#### To do
Rewrite the data from its first line through the line containing "point(354,212)", offsetting every coordinate in the answers by adding 61 to it. Keep every other line unchanged.

==== Dataset records ====

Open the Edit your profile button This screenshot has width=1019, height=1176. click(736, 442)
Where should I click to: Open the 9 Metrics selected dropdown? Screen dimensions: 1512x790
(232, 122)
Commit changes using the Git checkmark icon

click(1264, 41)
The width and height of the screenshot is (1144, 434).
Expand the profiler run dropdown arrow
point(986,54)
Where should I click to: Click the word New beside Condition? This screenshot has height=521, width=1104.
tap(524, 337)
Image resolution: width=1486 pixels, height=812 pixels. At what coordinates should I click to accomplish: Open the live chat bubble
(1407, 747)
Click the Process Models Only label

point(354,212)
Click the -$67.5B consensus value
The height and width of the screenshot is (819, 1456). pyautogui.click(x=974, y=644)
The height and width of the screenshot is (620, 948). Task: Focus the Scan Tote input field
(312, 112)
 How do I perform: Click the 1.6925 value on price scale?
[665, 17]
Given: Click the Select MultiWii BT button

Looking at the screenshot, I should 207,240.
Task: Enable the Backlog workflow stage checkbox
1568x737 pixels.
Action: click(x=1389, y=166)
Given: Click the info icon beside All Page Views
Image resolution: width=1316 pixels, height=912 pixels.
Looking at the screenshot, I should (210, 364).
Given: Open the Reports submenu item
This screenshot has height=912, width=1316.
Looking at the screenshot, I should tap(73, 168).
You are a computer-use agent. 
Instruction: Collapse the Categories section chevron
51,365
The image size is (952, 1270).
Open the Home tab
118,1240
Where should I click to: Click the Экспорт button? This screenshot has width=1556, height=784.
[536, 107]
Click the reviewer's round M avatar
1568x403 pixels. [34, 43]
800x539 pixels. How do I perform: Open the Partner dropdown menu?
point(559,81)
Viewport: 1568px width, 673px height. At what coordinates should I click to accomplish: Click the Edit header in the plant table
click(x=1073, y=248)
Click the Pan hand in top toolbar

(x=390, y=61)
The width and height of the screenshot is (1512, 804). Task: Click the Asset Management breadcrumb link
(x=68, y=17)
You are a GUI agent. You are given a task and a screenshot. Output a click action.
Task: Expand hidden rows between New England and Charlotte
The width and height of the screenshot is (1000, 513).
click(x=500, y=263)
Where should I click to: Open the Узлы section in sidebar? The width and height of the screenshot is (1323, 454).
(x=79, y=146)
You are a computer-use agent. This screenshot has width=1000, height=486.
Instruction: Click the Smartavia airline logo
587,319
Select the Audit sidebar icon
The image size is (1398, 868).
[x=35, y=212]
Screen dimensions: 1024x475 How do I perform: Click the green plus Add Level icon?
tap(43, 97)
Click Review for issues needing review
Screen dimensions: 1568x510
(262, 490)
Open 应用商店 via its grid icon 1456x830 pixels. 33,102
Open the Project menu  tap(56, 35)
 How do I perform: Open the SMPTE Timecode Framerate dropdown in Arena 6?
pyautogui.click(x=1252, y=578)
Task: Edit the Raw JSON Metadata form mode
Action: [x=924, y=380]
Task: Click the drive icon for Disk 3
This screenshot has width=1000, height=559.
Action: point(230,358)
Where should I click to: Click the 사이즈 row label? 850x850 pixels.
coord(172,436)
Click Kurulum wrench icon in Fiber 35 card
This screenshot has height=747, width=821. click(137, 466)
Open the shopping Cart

====

#### Worked answer
Open the Edit your profile button This screenshot has width=1019, height=1176. click(797, 503)
Where should I click to: Open the 9 Metrics selected dropdown? Screen dimensions: 1512x790
(293, 183)
Commit changes using the Git checkmark icon

click(1325, 102)
The width and height of the screenshot is (1144, 434).
Expand the profiler run dropdown arrow
point(1047,115)
Where should I click to: Click the word New beside Condition? This screenshot has height=521, width=1104.
tap(585, 398)
Image resolution: width=1486 pixels, height=812 pixels. At what coordinates should I click to accomplish: Open the live chat bubble
(1468, 808)
Click the Process Models Only label

point(415,273)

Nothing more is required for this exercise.